_Instruções_
1: Responda, com base no texto sobre a eleição do BID:
(a) De quanto foi a carteira do BID em 2019?
(b) De quem Claver-Carone é o principal assessor para a América Latina?
(c) Quais países são citados como aqueles para quem Claver-Carone seria uma ameaça à frente do BID?
2: Indique se cada afirmação concorda com o texto sobre a eleição do BID, respondendo sim ou não e citando as palavras que decidem:
(a) O antiamericanismo atávico basta para explicar a rejeição ao candidato.
(b) Mauricio Claver-Carone é americano.
(c) As eleições anteriores para a presidência do BID atraíam grande atenção do público.
3: Redigite o trecho do texto sobre a eleição do BID que vai de "Para quem Claver-Carone" até "eleitoral que desenvolvimento.".
━━━━━ Trecho
Nunca na história a eleição para a presidência de um banco multilateral mobilizou ou assombrou tanta gente. O anúncio da candidatura dos Estados Unidos para o Banco Interamericano de Desenvolvimento (BID) ganhou relevância inédita. Quase todos os dias é possível ver um movimento contrário ao nome do americano Mauricio Claver-Carone para o comando da instituição, que em 2019 teve uma carteira de 54,2 bilhões de dólares.
Mas qual seria a razão para tamanha rejeição? Apenas o antiamericanismo atávico explicaria a aversão ao nome daquele que é o principal assessor de Donald Trump para América Latina? Com certeza não.
Para quem Claver-Carone seria uma ameaça à frente do BID? O clichê é inevitável, mas não há como não citar Venezuela, Cuba e a longínqua China.
As pessoas nunca prestaram atenção nas eleições anteriores porque o BID, como uma espécie de banco “amigão”, estava ali para ajudar todo mundo, e colocava dinheiro na mão de governantes locais – não preciso descrever aqui a qualidade da maioria deles – por meio do financiamento de projetos cujo impacto local era mais eleitoral que desenvolvimento.
━━━━━━━━━━
━━━━━ Amostra dos dados
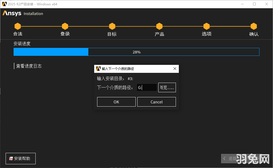Close the 输入下一个介质的路径 dialog
The width and height of the screenshot is (273, 168).
coord(175,69)
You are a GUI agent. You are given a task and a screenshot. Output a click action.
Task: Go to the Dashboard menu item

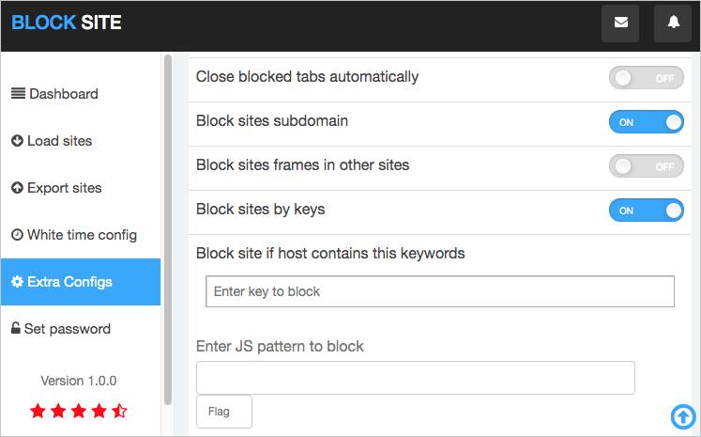[81, 94]
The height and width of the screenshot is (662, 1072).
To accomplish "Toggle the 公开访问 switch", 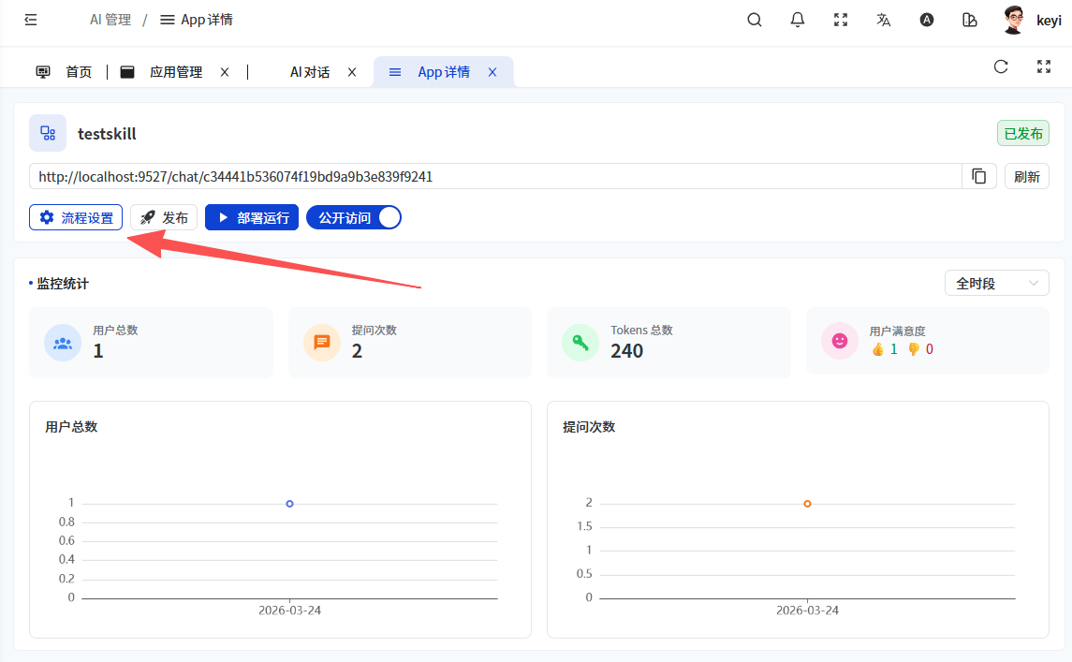I will click(x=354, y=217).
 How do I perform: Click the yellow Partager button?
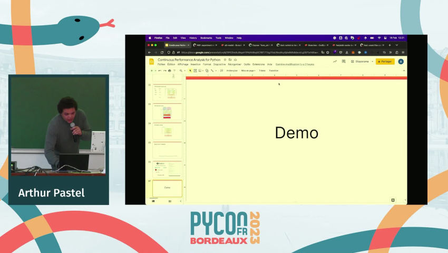pyautogui.click(x=385, y=61)
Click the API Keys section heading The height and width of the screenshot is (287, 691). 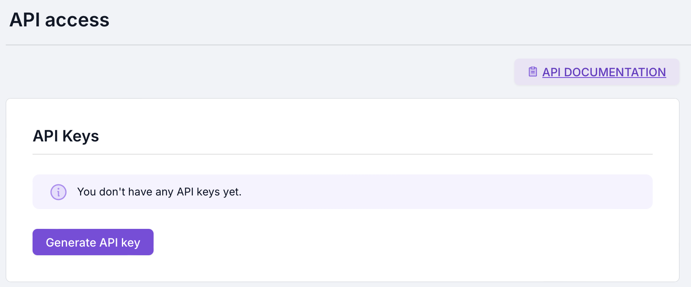(x=66, y=136)
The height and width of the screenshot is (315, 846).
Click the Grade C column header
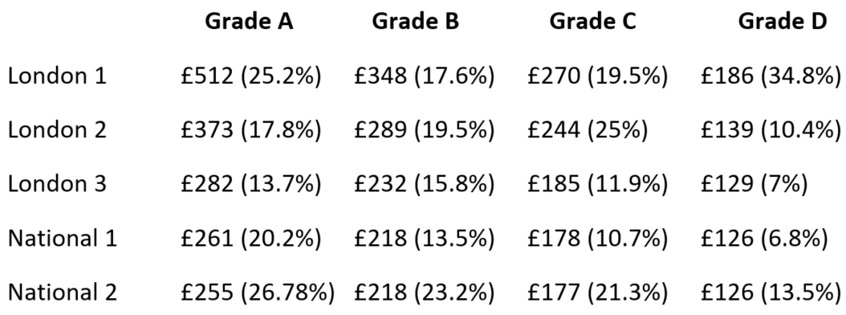tap(593, 21)
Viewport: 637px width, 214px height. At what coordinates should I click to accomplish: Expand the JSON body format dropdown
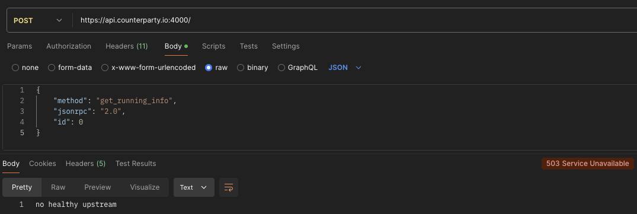coord(344,68)
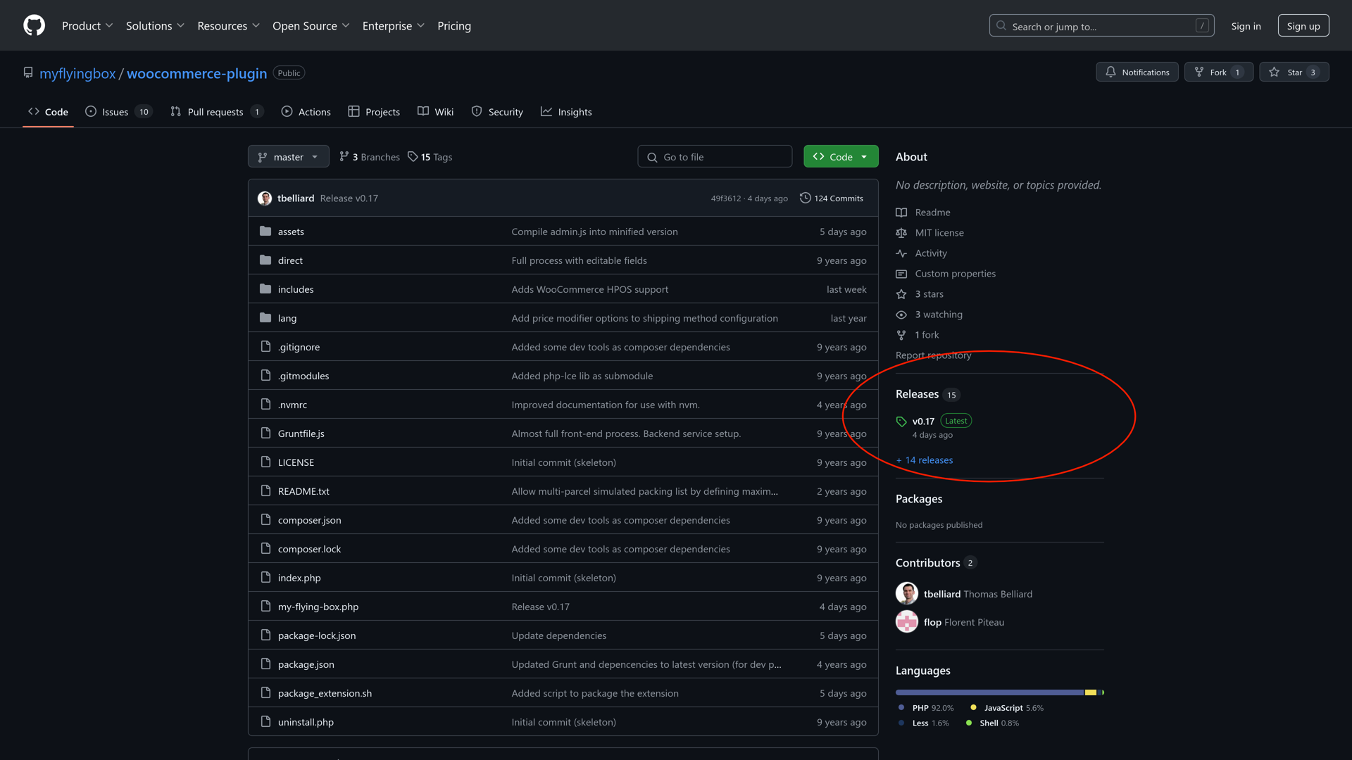Click the v0.17 release tag icon

tap(901, 422)
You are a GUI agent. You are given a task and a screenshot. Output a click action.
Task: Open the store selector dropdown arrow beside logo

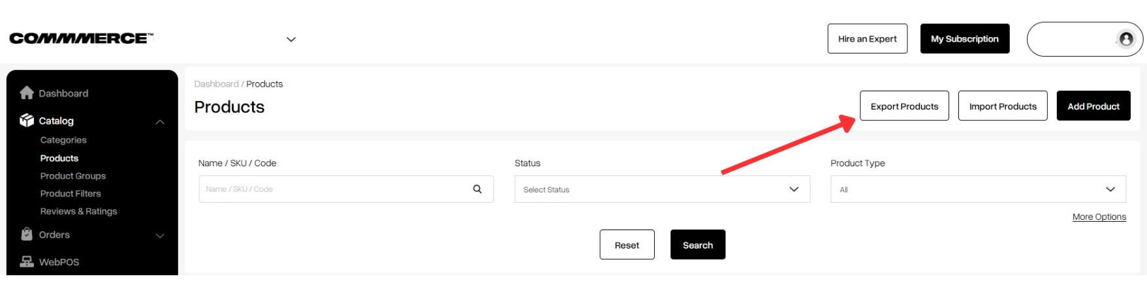pyautogui.click(x=291, y=39)
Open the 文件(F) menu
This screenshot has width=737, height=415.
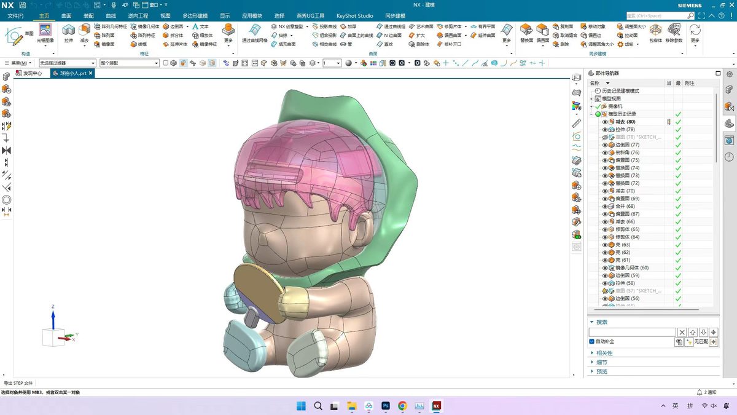coord(15,15)
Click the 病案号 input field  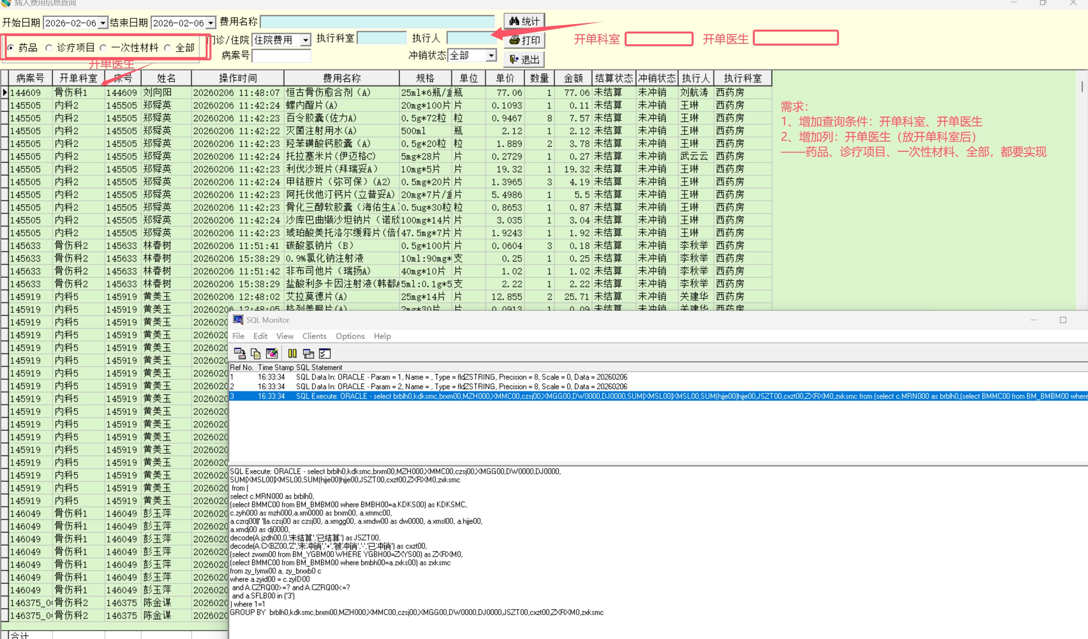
━━━━━━━━━━
_Respostas às tarefas_
1:
(a) 54,2 bilhões de dólares.
(b) De Donald Trump.
(c) Venezuela, Cuba e China.

2:
(a) Não. "Apenas o antiamericanismo atávico explicaria a aversão ao nome daquele que é o principal assessor de Donald Trump para América Latina? Com certeza não."
(b) Sim. "o nome do americano Mauricio Claver-Carone"
(c) Não. "As pessoas nunca prestaram atenção nas eleições anteriores"

3:
Para quem Claver-Carone seria uma ameaça à frente do BID? O clichê é inevitável, mas não há como não citar Venezuela, Cuba e a longínqua China.
As pessoas nunca prestaram atenção nas eleições anteriores porque o BID, como uma espécie de banco “amigão”, estava ali para ajudar todo mundo, e colocava dinheiro na mão de governantes locais – não preciso descrever aqui a qualidade da maioria deles – por meio do financiamento de projetos cujo impacto local era mais eleitoral que desenvolvimento.